El problema es que nuestro sentido de la ofensa no ha bastado para cambiar la presente cultura sexual o disminuir nuestra fascinación por las sensacionales historias que escuchamos sobre el presidente. Los canales noticiosos de la televisión vieron subir sus índices de audiencia en más de 50% en la segunda semana del escándalo Clinton-Lewinsky. El sitio en la red msNBC News Web registró un aumento de casi 300% en sus hits diarios, y el National Enquirer -que hizo una oferta infructuosa de 750,000 dólares por las cintas de Linda Tripp de sus conversaciones con Mónica Lewinsky- vio cómo se triplicaban las visitas a su sitio en la Red. Y las cosas no han cambiado mucho desde que el año comenzó. Cualquier nueva información sobre el presidente y Lewinsky aún recibe la inmediata cobertura de las cadenas, y desde Rivera Live hasta Hardball with Chris Matthews, toda una serie de programas sindicados se alimenta del caso Lewinsky tal y como alguna vez lo hizo con el juicio a O.J. Simpson. En el Vanity Fair de julio fue incluso posible ver un fotorreportaje de Herb Ritts sobre Mónica Lewinsky, a quien se anuncia como “el rostro de los mil citatorios”. […]

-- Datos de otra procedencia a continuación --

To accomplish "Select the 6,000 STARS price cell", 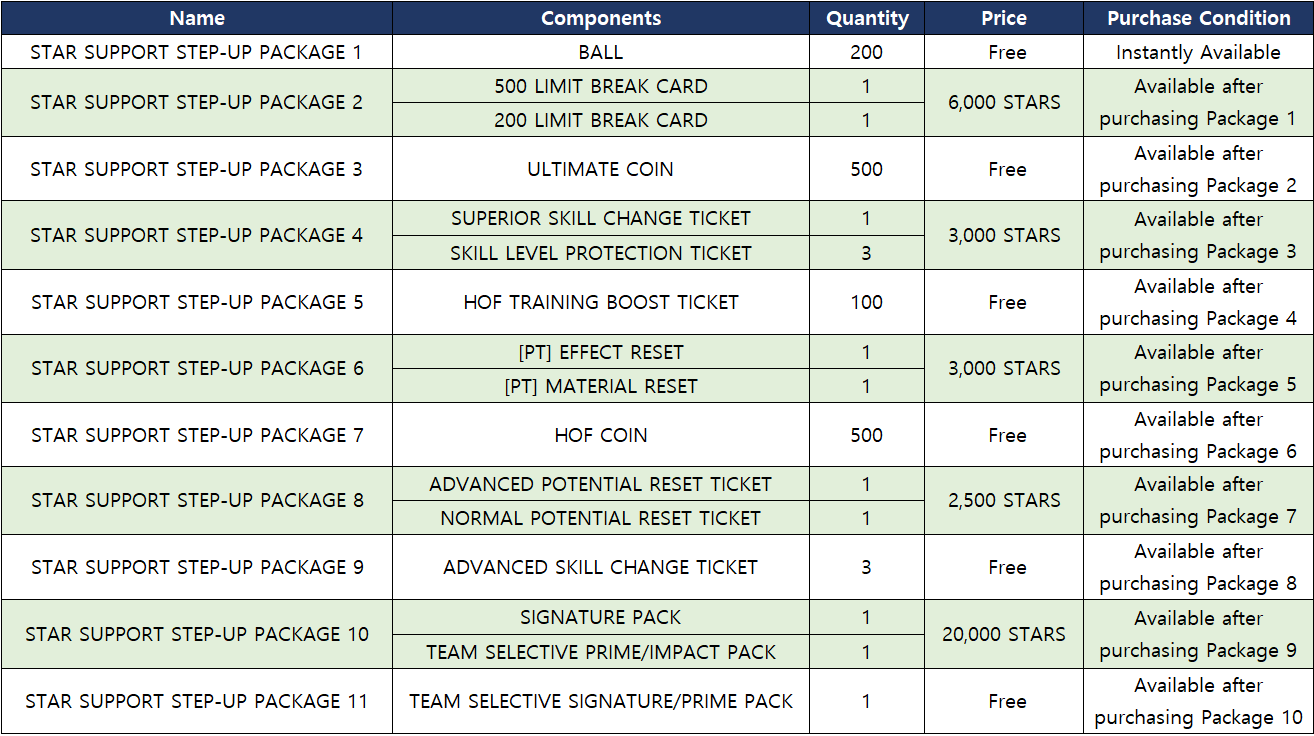I will [1005, 102].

     Qué tan transformados estamos lo ejemplifica el editor de Penthouse, Bob Guccione, ofreciéndole a Mónica Lewinsky dos millones de dólares por contar su historia y posar en su revista. La oferta, como declaró con enojo William Ginsburg, entonces el abogado de Lewinsky, era vulgar e insultante, pero lo que es difícil de rechazar es el razonamiento que hay detrás de ella. Tu vida se acabó -era la esencia de lo que Guccione le decía a Lewinsky-. Te has convertido en un chiste nacional. Más te valdría sacar algo de dinero para compensar los oprobios de los que vas a ser sujeto no importa lo que hagas. Podemos pelearnos con la falta de tacto de la proposición de Guccione, pero lo que dice sobre nuestra cultura sexual de hoy en día pega en el blanco. Mientras más nos absorbe, más parece desalentarnos. […]

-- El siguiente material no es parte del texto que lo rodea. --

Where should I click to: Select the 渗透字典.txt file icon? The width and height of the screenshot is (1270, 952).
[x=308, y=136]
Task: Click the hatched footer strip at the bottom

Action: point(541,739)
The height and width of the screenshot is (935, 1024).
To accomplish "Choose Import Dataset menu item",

     Todo esto nos lleva a un punto en el que recibir información del frente de sexo es como recibir información del frente de guerra. Es información que no podemos ignorar, pero que nos hace sentir vacíos y actuar en consecuencia. Nuestra absorción de historia de sexo tras historia de sexo no nos ha llevado a hacer del sexo una parte primordial de nuestras vidas tanto como ha contribuido a un ambiente en el que lo opuesto es el caso. Tres décadas después de la revolución sexual, nuestras propias vidas sexuales -si es que hay que creerle a la más reciente encuesta del Centro de Investigación de Opinión Nacional de la Universidad de Chicago- no son nada presumibles, si es que la frecuencia realmente importa. Sólo una persona de cada veinte es sexualmente activa tres veces por semana. El 15% de la población adulta cubre 50% de toda la actividad sexual, y aquéllos con las educaciones más avanzadas son los menos activos sexualmente. Quienes han hecho estudios de posgrado promedian solamente 52 actos sexuales al año, mientras que los que han estudiado una licenciatura promedian 61.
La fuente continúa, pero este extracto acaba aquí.